**Entries supplied**
-- Start --

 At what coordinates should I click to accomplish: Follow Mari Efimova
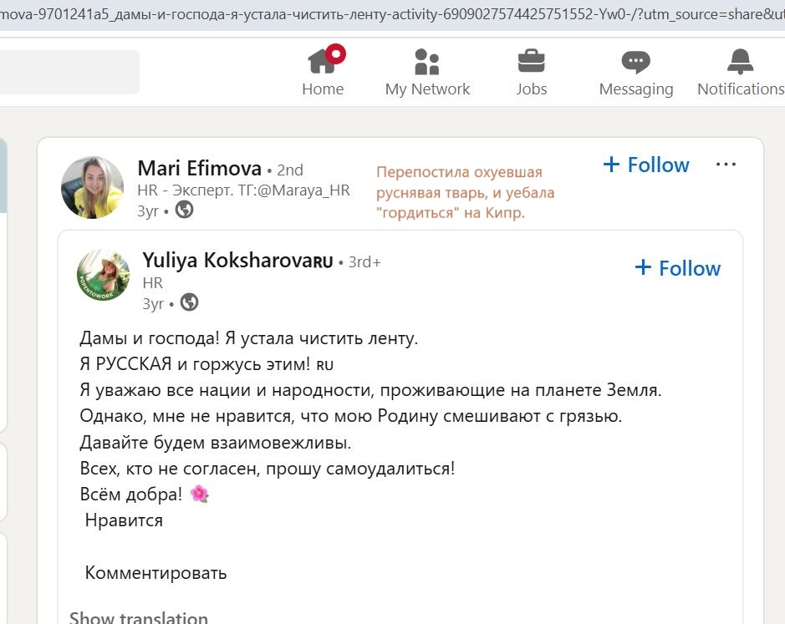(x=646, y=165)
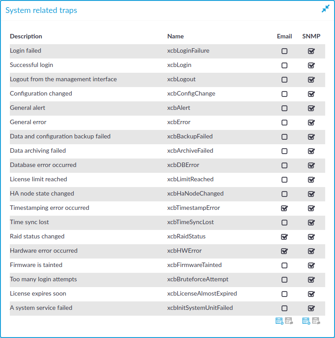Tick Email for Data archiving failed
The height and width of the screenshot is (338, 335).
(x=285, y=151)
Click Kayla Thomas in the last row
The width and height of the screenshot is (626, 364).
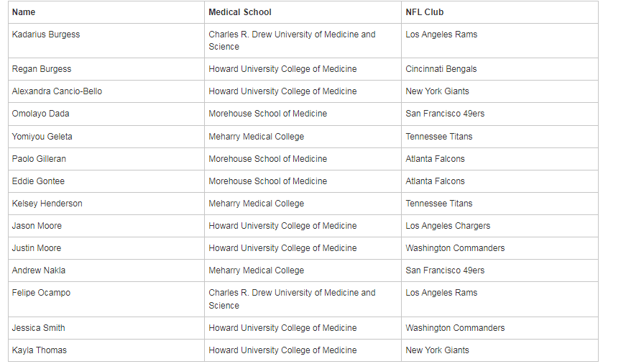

-- End --
-- Start --

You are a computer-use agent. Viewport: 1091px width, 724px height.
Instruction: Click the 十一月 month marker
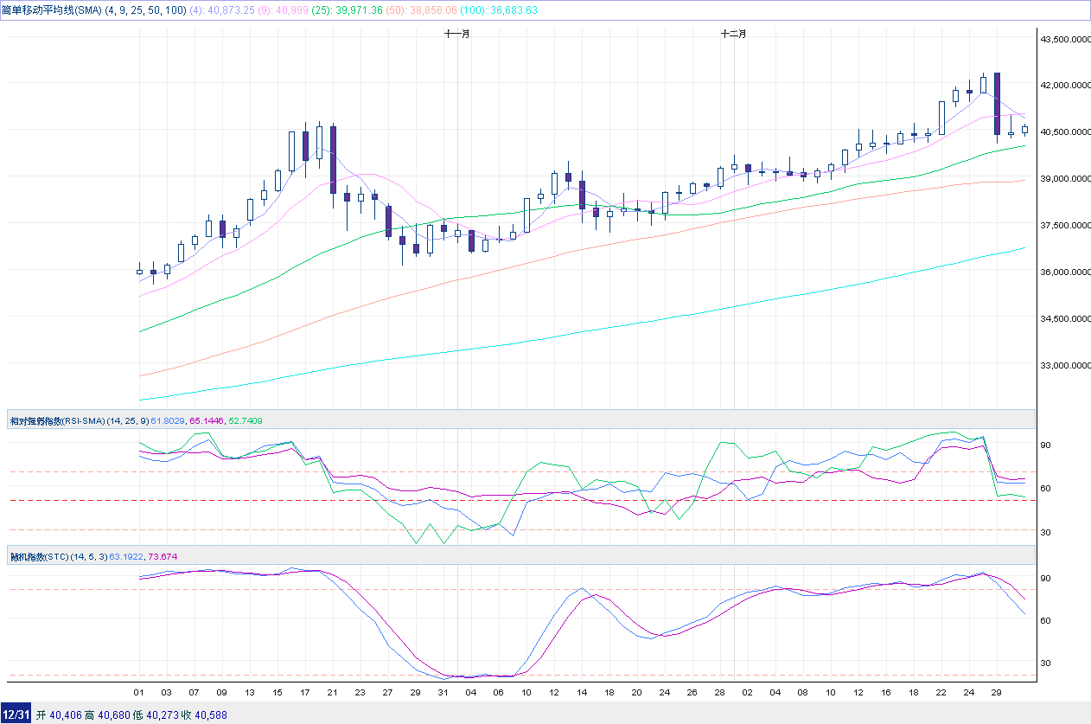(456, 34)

-- End --

**Do this**
Turn everything from the line containing "At what coordinates" down to the line containing "The width and" into a Markdown table with the columns "Number" and "Text", one row per line, with blank lines skipped. Leave the pictures out.

**Solution to this exercise**
| Number | Text |
|---|---|
| 1 |  At what coordinates should I click to accomplish: Follow Mari Efimova |
| 2 | (x=646, y=165) |
| 3 | Tick Email for Data archiving failed |
| 4 | The height and width of the screenshot is (338, 335). |
| 5 | (x=285, y=151) |
| 6 | Click Kayla Thomas in the last row |
| 7 | The width and height of the screenshot is (626, 364). |